Both of the defendants also assert that the punitive damages claim under the PHRA should be dismissed as such relief is not available under the PHRA. Defendants are correct, punitive damages are not permitted to be awarded under the PHRA. Gagliardo v. Connaught Laboratories. Inc., 311 F.3d 565, 570 n. 3 (3d Cir. 2002). Plaintiff concedes that such relief is not available and agrees that that portion of the relief sought should be stricken. See Pl. Oppo. Br. at 5. Accordingly, any claim that the plaintiff is asserting under the PHRA for punitive damages will be dismissed.

II. Defendant Costanzo's arguments

Next we shall address the remainder of Defendant Costanzo's arguments seriatim.

1) Remedial action

Defendant L.R. Costanzo argues that because it took prompt remedial action in response to plaintiff's complaints of hostile work environment sexual harassment and plaintiff failed to take advantage of these preventative or corrective opportunities that there is no respondeat superior liability and Counts I, II, III and IV must be dismissed.
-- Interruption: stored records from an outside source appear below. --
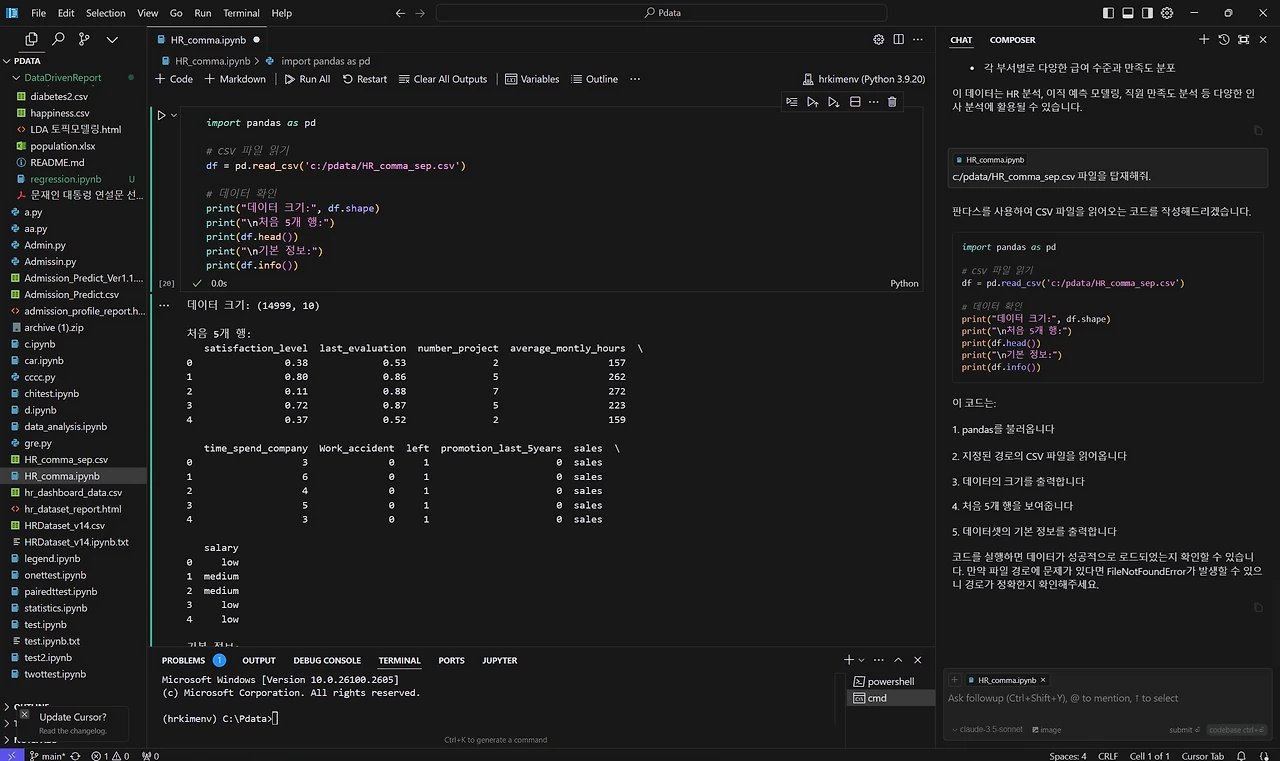The width and height of the screenshot is (1280, 761).
Task: Switch to the COMPOSER tab
Action: pos(1012,40)
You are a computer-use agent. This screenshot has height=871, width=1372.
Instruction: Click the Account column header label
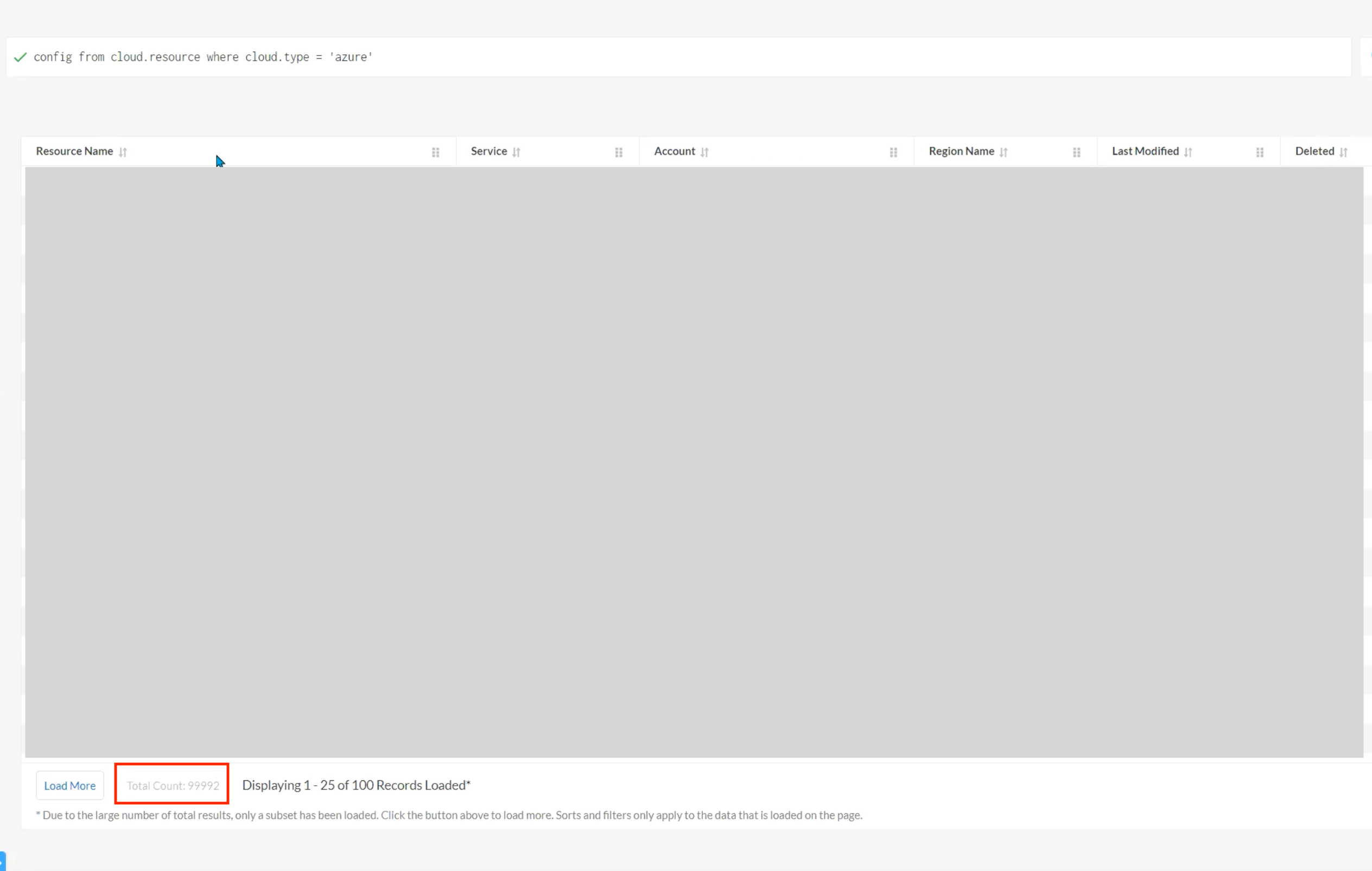coord(675,151)
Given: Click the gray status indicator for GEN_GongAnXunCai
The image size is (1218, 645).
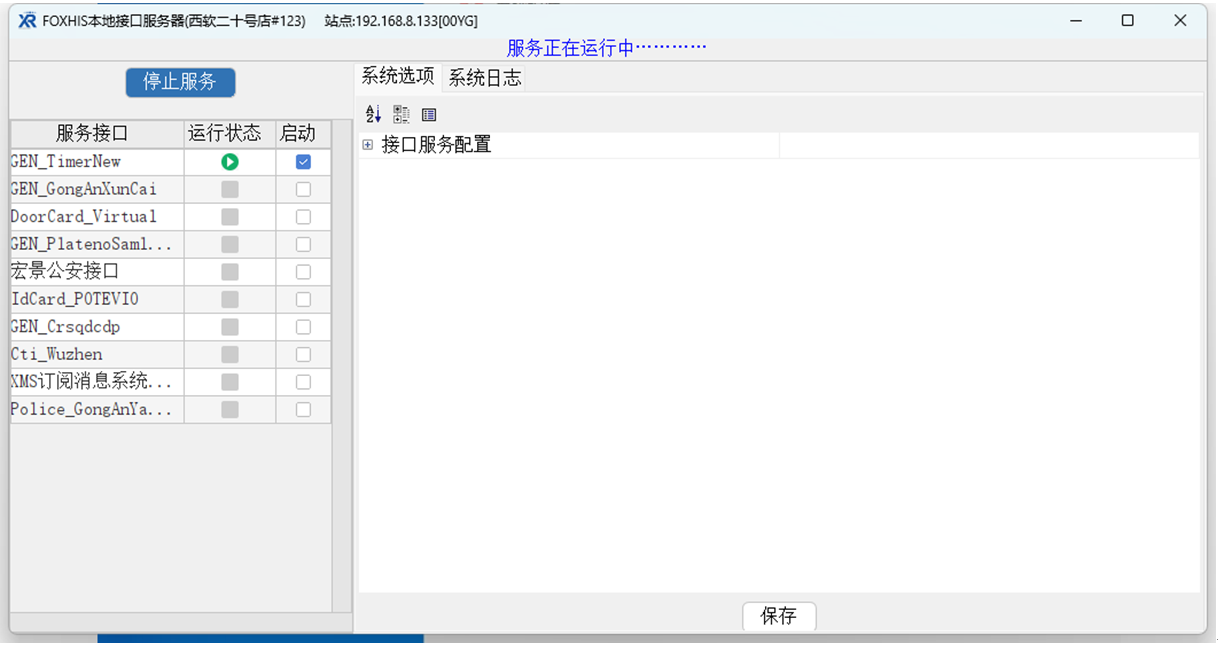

We are unconvinced. At this early stage in the proceedings, we do not examine the facts of the case. We merely review the allegations of the complaint. Whether the employer took remedial actions and the plaintiff's response to the remedial actions are clearly factual matters that may be appropriate for a motion for summary judgment argument or a trial, but it is premature to raise such matters at this stage. Accordingly, we are unconvinced by Defendant Costanzo's position.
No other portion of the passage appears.